'Último Helecho', de François Chaignaud y Nina Laisné, se estrenará en España en el Teatro Central de Sevilla. - JUNTA DE ANDALUCÍA
SEVILLA 9 Feb. (EUROPA PRESS) -
El Teatro Central de Sevilla, dependiente de la Consejería de Cultura y Deporte de la Junta de Andalucía, presenta durante esta semana el estreno en España de 'Último helecho', la nueva creación conjunta del bailarín y coreógrafo François Chaignaud y la directora Nina Laisné, a la que se suma la cantante y compositora argentina Nadia Larcher. El espectáculo podrá verse el viernes 13 y sábado 14 a las 20,30 horas, en la Sala A del espacio gestionado por la Agencia Andaluza de Instituciones Culturales.
Según ha detallado el Gobierno andaluz en una nota, tras el éxito de 'Romances inciertos' (2017), Chaignaud y Laisné vuelven a entrelazar sus lenguajes artísticos en una nueva propuesta escénica que conjuga danza, música y voz. En esta ocasión, cuentan con la participación de Nadia Larcher y estarán acompañados en escena por seis músicos procedentes de los ámbitos de la música folclórica y la música antigua como Rémi Lécorché, Nicolas Vazquez, Cyril Bernhard, Jean-Baptiste Henry, Vanesa García y Daniel Zapico.
En este trabajo, según ha precisado la Administración autonómica, sus creadores exploran la vitalidad, el ritmo y la capacidad expresiva de las danzas y músicas del folclore argentino, entendidas como un territorio donde confluyen las historias de los pueblos indígenas sudamericanos y los vestigios de las culturas europeas.

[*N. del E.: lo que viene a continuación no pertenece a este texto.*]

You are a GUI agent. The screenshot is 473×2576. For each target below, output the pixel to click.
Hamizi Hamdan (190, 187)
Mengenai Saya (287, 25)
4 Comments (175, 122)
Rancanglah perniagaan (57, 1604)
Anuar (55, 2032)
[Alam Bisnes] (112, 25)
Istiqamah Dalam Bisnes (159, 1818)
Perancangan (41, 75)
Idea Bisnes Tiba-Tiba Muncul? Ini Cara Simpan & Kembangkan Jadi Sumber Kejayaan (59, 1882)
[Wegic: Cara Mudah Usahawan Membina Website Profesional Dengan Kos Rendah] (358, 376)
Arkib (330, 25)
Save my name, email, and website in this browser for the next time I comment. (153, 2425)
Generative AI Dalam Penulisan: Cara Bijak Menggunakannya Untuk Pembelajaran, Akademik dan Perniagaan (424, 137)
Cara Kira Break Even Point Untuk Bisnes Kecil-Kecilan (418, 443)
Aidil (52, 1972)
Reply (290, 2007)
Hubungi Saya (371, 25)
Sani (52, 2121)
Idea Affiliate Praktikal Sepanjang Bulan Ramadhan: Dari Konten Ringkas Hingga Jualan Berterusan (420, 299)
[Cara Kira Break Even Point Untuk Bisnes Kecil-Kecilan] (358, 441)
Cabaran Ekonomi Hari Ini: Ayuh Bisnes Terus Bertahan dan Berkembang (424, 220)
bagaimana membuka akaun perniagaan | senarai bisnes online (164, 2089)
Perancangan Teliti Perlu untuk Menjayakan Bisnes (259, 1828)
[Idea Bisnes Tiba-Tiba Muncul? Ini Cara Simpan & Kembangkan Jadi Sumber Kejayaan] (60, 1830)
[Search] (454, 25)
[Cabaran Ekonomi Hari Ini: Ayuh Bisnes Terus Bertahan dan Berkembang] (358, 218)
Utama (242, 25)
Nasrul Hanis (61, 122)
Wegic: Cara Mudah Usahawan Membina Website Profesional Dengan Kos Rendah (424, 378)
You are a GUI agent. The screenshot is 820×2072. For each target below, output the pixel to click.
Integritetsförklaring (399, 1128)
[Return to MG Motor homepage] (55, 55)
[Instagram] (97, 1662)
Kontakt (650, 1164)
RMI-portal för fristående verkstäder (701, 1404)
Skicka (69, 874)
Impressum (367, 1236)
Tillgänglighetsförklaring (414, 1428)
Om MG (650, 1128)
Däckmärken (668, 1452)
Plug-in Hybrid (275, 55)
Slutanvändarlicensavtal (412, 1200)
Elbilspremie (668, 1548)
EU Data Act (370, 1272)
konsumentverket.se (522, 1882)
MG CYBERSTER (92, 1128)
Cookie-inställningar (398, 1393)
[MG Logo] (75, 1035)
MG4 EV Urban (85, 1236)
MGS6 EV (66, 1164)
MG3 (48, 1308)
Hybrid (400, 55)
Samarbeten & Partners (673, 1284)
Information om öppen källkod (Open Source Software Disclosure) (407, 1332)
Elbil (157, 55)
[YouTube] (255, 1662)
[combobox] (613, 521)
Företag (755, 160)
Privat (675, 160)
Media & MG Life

A través de una "hipnótica sucesión de canciones y danzas", la pieza propone una relectura contemporánea en la que la estética barroca dialoga con las mitologías sudamericanas, "dando lugar a una celebración escénica de gran potencia visual y sonora.
Partiendo de géneros tradicionales como la zamba, el huayno o el malambo, 'Último helecho' toma los folclores sudamericanos como una base para una conversación artística actual. Coproducida, entre otros, por el Berliner Festspiele, la obra entrelaza la expresión vocal y la corporal "en un equilibrio constante, evocando la memoria colectiva y reconfigurando las narrativas culturales desde una mirada contemporánea".
En contexto, François Chaignaud se graduó en 2003 en el Conservatorio Nacional Superior de Música y Danza de París y ha trabajado con "destacados coreógrafos" como Alain Buffard, Boris Charmatz, Emmanuelle Huynh o Gilles Jobin. Su trayectoria se distingue por una "estrecha relación entre canto y movimiento, así como por un profundo anclaje en la historia".
Por su parte, Nina Laisné, formada en fotografía y vídeo, se inició también en la interpretación de música tradicional argentina junto al guitarrista Miguel Garau. De su vínculo con la música surge su interés por fusionar cine, música y arte contemporáneo, "con especial atención a los territorios y expresiones culturales marginales".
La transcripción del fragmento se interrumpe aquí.